Securities Market | Types of Securities Market | Investment Environment | Finance MCQs

Securities Market is the marketplace where transactions of securities take place. It can be defined as a platform that brings buyers and sellers together. The securities market brings buyer and seller together for transactions of securities. It provides the liquidity of securities. Securities Markets can be classified as followings;

Money Market

The security market where short-term securities that have a maturity of less than one year, such as treasury bills, banker’s acceptance, certificate of deposit, LIBOR markets, etc. are traded. These securities are highly liquid and risky as compared to long-term securities.

Capital market

The security market where long-term securities that have a maturity of more than one year, such as bonds, debentures, preferred stocks, and common stocks are traded. Generally, these long-term securities yield higher than money market instruments since capital market instruments have higher risks. Those risks could be maturity risk, default risk, and other financial risks.

Primary Market

Primary market is the market for raising new capital (Trading between issuer and investor). The market where first-handed securities are traded is called the primary market. Primary market companies raise funds with the help of investment bankers and investors directly purchase the securities from the companies through investment bankers. it can be further classified as:

Unseasonal Primary Market

It refers to the market of securities that are newly issued for the first time. Under the unseasonal primary market, there is no existing market for the securities issued.
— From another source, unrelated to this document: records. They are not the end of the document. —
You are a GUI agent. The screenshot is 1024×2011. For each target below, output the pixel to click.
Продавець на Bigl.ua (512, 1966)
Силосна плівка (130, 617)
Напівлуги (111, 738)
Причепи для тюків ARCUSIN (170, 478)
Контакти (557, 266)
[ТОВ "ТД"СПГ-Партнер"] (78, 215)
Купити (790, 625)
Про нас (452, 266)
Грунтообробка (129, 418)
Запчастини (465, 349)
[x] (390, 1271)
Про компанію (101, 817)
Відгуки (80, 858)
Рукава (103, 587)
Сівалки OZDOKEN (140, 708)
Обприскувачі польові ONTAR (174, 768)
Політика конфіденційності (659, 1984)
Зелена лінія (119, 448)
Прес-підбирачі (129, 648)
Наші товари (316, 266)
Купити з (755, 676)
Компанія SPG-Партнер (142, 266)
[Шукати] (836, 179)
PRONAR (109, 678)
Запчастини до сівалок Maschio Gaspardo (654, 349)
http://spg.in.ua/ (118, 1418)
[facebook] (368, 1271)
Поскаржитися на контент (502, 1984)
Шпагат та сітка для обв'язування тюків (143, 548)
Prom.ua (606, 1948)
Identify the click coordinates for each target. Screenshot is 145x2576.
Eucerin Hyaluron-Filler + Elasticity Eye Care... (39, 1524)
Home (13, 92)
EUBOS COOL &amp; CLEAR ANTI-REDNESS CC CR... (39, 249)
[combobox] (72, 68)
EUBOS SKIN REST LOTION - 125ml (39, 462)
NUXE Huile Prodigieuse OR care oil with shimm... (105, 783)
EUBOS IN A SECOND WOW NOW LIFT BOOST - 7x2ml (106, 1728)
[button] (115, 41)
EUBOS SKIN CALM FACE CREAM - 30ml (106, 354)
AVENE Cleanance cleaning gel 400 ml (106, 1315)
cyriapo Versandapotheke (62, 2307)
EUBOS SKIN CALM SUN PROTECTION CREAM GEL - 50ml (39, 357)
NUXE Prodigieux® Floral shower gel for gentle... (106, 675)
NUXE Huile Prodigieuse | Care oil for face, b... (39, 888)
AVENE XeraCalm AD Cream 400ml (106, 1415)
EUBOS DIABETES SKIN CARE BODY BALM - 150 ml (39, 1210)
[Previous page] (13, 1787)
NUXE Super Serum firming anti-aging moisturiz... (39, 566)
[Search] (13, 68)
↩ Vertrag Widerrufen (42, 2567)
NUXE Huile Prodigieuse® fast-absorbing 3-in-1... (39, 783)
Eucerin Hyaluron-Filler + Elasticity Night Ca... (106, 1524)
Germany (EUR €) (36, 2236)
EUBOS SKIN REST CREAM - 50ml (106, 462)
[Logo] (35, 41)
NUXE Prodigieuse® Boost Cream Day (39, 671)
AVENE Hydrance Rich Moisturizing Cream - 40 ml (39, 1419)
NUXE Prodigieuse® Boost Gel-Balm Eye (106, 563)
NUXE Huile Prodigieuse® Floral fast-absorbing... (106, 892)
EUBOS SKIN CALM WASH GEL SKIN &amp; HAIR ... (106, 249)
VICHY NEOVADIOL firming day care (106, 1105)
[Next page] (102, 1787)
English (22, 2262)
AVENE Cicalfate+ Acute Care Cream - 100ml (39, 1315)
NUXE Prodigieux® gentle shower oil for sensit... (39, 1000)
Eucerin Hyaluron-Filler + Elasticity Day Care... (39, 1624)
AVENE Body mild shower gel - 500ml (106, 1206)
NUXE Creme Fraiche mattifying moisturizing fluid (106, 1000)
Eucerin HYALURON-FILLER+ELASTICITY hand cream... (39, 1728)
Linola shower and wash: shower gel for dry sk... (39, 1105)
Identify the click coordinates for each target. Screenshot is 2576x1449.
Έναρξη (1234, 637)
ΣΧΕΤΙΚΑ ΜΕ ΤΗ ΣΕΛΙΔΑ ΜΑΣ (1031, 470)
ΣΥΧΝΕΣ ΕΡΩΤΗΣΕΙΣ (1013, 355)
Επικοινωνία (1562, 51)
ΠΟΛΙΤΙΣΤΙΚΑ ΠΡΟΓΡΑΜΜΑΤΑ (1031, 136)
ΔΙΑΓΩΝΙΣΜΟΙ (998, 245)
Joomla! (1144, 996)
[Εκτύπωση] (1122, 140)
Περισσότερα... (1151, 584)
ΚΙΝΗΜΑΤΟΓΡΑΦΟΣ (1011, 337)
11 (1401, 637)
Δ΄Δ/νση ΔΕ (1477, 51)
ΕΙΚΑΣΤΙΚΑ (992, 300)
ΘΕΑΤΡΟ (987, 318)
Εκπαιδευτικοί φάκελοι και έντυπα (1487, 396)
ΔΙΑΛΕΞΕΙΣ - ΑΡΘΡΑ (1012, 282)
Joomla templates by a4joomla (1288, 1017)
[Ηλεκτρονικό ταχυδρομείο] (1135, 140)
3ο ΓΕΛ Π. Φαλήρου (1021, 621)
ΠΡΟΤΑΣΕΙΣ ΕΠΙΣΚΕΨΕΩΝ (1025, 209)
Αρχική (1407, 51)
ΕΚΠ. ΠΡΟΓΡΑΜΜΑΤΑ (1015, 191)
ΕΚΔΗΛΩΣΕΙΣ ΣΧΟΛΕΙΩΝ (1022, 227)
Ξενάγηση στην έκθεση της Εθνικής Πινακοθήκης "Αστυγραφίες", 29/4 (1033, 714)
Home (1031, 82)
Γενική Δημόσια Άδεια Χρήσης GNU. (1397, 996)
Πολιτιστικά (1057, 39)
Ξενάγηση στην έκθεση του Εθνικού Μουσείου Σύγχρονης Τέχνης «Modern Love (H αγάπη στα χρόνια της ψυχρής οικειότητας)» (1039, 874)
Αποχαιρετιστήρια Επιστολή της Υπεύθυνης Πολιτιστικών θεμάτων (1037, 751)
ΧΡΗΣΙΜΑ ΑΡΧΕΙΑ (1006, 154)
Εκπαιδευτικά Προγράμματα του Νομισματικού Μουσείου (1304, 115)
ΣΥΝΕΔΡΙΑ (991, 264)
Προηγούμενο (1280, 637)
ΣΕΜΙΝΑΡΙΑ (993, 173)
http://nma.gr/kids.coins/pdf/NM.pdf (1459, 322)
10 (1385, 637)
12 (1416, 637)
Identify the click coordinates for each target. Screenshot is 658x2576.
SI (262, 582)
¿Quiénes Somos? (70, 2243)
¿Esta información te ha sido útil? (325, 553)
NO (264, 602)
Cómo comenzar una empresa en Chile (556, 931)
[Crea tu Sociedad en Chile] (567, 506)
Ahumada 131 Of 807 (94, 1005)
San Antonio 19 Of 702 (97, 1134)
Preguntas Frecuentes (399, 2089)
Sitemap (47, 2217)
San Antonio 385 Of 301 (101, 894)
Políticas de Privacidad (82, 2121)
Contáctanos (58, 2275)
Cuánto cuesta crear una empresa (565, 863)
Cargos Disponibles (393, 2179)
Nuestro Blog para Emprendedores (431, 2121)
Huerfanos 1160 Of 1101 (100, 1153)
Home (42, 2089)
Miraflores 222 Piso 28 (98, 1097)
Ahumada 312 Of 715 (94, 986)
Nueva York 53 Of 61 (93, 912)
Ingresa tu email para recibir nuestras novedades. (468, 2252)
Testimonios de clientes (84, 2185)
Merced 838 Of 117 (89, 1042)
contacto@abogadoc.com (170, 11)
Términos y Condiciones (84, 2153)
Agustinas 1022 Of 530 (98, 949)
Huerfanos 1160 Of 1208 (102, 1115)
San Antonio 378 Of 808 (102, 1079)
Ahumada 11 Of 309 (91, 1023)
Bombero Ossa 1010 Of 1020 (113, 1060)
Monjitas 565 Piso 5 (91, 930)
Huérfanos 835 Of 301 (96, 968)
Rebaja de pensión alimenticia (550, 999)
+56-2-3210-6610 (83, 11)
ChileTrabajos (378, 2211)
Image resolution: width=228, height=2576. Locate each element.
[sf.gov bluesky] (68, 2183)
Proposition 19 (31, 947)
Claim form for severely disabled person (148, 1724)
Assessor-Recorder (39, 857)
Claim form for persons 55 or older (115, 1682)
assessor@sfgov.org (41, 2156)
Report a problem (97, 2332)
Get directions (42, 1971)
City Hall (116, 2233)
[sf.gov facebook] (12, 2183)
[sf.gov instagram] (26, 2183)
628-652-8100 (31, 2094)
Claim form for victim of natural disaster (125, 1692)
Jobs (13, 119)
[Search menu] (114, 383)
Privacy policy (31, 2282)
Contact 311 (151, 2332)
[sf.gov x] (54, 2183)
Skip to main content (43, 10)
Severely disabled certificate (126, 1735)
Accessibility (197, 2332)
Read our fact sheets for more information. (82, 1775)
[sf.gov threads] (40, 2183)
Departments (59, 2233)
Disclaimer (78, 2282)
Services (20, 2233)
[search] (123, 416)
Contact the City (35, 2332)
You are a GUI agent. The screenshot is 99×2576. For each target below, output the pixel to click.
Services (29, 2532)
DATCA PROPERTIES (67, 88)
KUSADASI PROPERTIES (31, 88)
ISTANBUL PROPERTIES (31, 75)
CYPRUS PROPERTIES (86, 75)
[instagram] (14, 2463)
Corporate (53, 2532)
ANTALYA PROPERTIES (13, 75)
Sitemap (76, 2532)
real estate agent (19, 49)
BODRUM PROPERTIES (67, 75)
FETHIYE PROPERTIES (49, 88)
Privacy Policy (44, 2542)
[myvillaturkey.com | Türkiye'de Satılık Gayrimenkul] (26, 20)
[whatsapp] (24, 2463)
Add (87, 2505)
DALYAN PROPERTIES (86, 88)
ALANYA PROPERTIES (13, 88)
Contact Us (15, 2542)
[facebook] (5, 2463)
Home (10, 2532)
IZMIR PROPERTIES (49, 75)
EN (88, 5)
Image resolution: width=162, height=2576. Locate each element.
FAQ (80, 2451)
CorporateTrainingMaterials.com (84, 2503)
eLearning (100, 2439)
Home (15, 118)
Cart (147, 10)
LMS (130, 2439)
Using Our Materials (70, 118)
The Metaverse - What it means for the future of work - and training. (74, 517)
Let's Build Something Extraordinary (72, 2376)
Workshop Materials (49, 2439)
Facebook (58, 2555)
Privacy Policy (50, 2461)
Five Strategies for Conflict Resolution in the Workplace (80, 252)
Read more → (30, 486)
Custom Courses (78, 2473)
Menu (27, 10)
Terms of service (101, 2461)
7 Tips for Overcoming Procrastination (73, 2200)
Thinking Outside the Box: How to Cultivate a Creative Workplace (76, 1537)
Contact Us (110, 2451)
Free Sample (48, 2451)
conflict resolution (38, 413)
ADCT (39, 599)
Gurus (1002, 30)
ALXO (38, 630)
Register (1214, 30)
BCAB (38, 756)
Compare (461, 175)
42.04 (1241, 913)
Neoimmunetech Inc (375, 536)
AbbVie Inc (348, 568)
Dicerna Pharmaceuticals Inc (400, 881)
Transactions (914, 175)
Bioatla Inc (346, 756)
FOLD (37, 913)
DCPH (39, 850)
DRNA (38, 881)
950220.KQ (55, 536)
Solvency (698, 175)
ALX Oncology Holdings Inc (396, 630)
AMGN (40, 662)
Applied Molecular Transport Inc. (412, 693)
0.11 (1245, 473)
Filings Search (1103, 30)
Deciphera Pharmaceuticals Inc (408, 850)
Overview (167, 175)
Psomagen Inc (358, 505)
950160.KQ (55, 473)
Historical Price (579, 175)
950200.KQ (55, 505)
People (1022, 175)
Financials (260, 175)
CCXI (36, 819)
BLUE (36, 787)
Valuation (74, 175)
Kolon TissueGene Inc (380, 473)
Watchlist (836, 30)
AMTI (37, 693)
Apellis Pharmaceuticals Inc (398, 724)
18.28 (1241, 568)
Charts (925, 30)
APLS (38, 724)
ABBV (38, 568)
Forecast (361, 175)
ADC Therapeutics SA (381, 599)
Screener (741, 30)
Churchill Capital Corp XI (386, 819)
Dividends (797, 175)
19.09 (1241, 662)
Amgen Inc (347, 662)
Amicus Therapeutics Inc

There is a high level of uncertainty about whether the securities issued will be successful or not. Initial public offering (IPO) is an example of an unseasonal market.

Seasonal Primary Market

It refers to the market of the newly issued additional securities but that securities of the company are issued and established already in the market. Seasoned market securities are less risky than the unseasonal market because these securities have a stable price than unseasoned securities. Further Public Offering (FPO) is an example of a seasonal primary market.

Secondary Market

The security market which deals with trading of outstanding securities under a set of rules and regulations. The market where second-handed securities are traded. The secondary market is the exchange of cash and certificate of securities between investors. By selling new securities in the secondary market company doesn’t get the funds. Under secondary market transaction/ trading occurs between investor to the investor not between investors and issuers. The market where previously traded securities are bought and sold and the main purpose of the secondary market is to provide liquidity to investors.

• NEPSE (Only one example of organized exchange secondary market in Nepal.